- **WORK REQUIRED**
Rewrite the lines below, changing "Screen dimensions" to "Display size" everywhere and leaving everything else unchanged. Leave the pictures out of your answer.

- **ENTRIES SHOWN**
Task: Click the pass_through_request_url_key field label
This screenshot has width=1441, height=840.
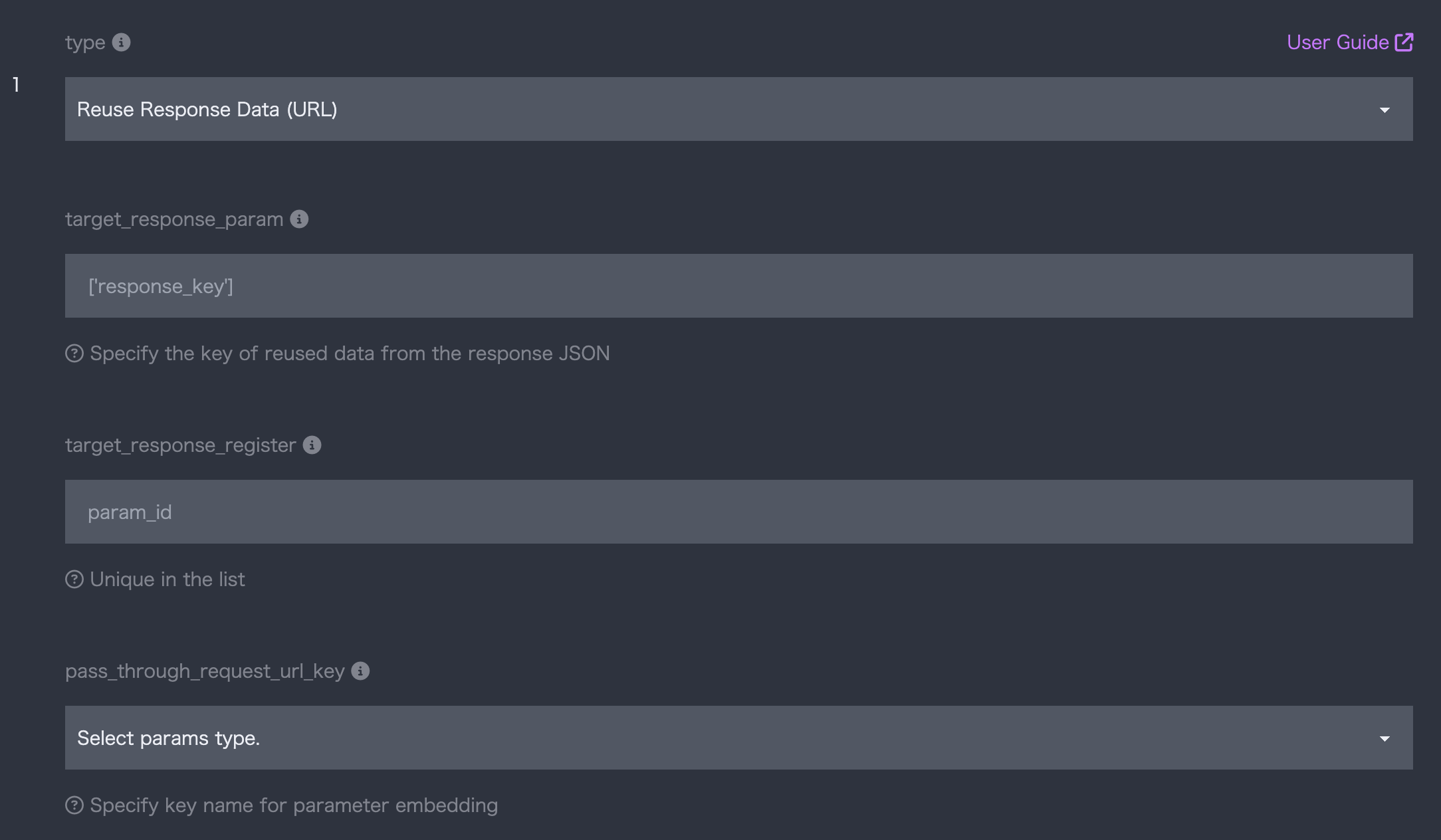Action: click(205, 671)
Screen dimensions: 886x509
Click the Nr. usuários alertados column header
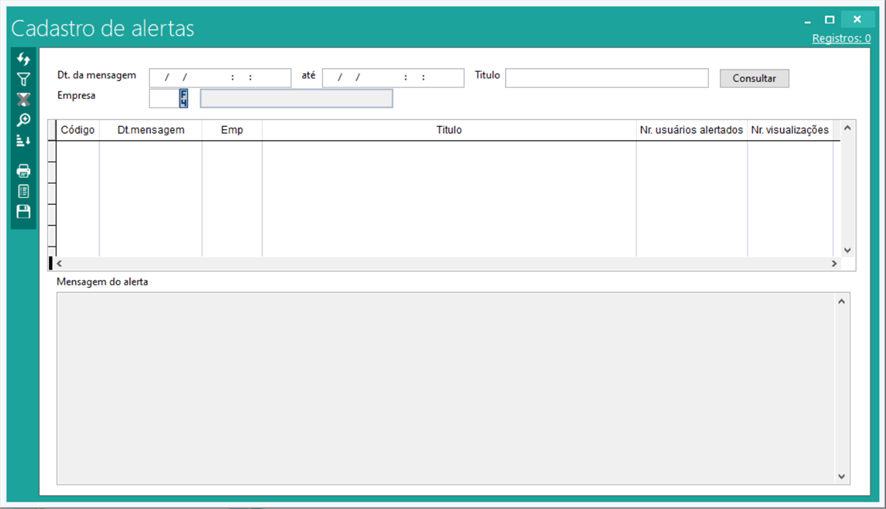tap(691, 130)
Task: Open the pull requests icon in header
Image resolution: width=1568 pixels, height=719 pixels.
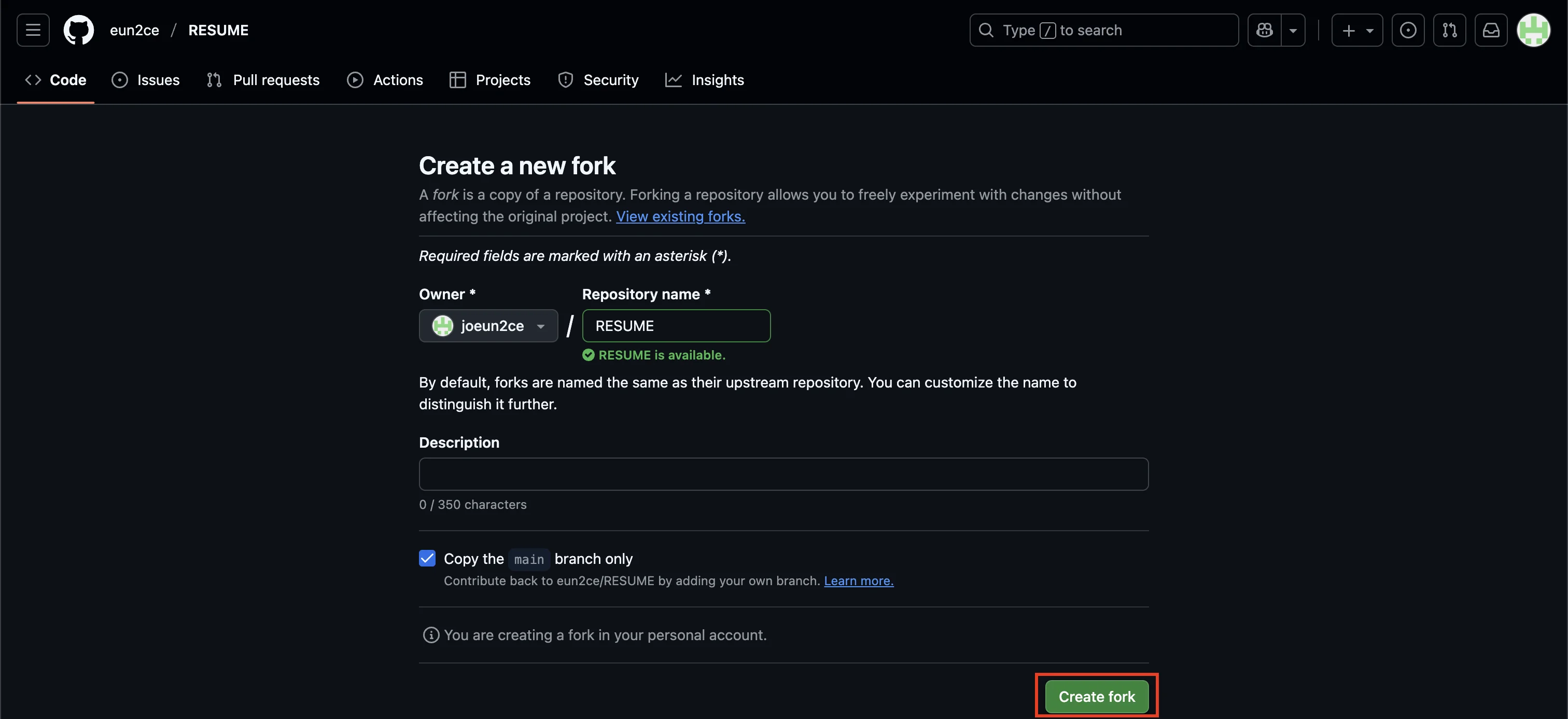Action: [1449, 30]
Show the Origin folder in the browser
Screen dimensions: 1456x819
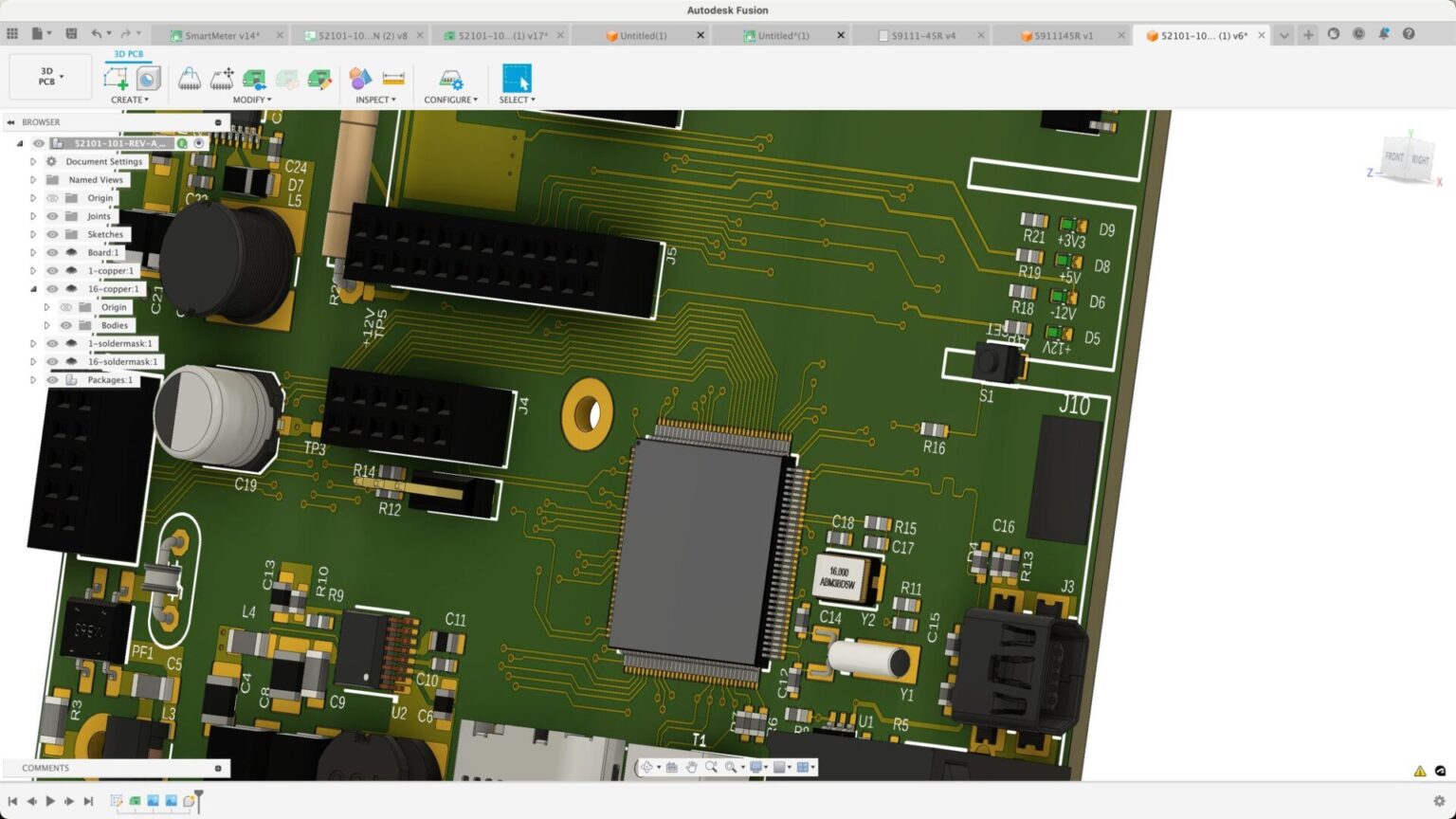(x=53, y=197)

- **FULL ANSWER**
Task: Click the pass_through_request_url_key field label
This screenshot has width=1441, height=840.
Action: click(205, 671)
Display size: 886x509
Click the Nr. usuários alertados column header
tap(691, 130)
Task: Open the pull requests icon in header
Image resolution: width=1568 pixels, height=719 pixels.
Action: [1449, 30]
Show the Origin folder in the browser
Display size: 1456x819
(x=53, y=197)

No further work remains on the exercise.